Page extract:
I need both speech output (as .MP3) and speechMarks output (as .JSON). Currently, I'm using two calls from the CLI based on the documentation, one call to generate each one for the same text.
I believe that means I'm getting billed twice for the same text. Is this correct? Are you billed twice, once for audio, and a second time for speech marks?
Also, this takes two calls / more time / seems to duplicate effort / the server must be doing the same computation twice.
Is there a way to make a single call that generates both speech audio output (mp3) and SpeechMarks (json) in a single call, and/or a way to pay once rather than twice for the same text?

Stored dataset items:
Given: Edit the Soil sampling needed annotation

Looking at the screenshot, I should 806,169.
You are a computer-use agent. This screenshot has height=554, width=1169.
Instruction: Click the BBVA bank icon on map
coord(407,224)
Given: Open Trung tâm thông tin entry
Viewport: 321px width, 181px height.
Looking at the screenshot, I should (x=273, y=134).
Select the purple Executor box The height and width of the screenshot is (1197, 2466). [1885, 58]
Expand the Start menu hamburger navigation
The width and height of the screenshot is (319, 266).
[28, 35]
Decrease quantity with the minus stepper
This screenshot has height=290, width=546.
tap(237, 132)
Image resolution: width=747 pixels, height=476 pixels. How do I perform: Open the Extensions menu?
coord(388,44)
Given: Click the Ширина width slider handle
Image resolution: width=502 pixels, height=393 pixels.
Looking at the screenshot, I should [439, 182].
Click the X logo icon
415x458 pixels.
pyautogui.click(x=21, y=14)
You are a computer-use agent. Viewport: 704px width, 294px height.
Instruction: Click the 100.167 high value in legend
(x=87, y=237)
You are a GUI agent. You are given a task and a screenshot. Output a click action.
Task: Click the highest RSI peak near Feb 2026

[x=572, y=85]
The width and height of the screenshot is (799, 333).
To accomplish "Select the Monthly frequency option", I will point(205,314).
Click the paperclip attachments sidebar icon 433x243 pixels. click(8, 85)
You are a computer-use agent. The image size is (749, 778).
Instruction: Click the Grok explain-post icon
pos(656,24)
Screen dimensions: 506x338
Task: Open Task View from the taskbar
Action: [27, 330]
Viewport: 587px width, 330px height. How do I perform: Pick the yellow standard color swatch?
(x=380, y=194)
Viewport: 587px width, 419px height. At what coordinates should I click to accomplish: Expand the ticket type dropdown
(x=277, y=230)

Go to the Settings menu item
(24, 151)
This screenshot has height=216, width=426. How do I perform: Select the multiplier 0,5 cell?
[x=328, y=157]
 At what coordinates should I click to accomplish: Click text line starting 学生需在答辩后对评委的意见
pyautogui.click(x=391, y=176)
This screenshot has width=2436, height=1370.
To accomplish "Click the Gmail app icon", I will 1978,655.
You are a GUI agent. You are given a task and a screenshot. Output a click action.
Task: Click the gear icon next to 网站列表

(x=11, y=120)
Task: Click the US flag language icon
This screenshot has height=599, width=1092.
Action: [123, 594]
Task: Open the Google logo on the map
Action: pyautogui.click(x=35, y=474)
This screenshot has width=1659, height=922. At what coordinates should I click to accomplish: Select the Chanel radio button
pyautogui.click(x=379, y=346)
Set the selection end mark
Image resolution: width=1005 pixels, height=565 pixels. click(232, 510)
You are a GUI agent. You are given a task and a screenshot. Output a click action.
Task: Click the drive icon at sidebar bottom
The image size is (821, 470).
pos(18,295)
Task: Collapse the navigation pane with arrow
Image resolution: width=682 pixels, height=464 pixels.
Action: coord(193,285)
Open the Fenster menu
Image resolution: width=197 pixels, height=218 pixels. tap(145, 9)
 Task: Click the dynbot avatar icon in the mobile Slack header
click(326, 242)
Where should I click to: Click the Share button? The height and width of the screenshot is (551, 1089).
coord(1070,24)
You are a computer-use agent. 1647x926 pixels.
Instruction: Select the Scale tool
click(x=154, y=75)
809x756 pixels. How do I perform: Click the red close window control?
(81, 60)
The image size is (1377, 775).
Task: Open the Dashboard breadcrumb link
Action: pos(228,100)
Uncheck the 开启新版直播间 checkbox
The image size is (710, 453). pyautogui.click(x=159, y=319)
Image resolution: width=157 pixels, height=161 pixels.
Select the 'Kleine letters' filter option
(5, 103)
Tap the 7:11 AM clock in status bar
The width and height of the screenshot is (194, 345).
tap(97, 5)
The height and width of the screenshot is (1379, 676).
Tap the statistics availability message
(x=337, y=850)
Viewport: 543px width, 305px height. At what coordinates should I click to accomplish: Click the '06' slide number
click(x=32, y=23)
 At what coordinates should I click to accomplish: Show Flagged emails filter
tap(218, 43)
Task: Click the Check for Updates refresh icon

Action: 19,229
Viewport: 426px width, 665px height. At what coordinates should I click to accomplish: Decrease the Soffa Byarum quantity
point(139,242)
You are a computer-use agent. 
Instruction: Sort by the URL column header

Work to do:
(A) In the forum post about speech audio and speech marks, how many CLI calls does the poster currently make for the same text?
(B) Extend the forum post about getting speech audio and speech marks from one text, picking up after its last sentence.

Answers to each task:
(A) Two calls, one to generate each output.

(B)
Related question / Similar issue: I also need multiple speech variants for the same text to allow for end-user preferences (eg different voices, different speed/prosody). Is there a way to batch generate multiple sets of speech output from a single call to decrease speech generation cost for this situation, rather than paying for 2x the amount of text for each small variant?
Would prefer to do this using the CLI, but also fine to use tasks, the js API, the python API, etc.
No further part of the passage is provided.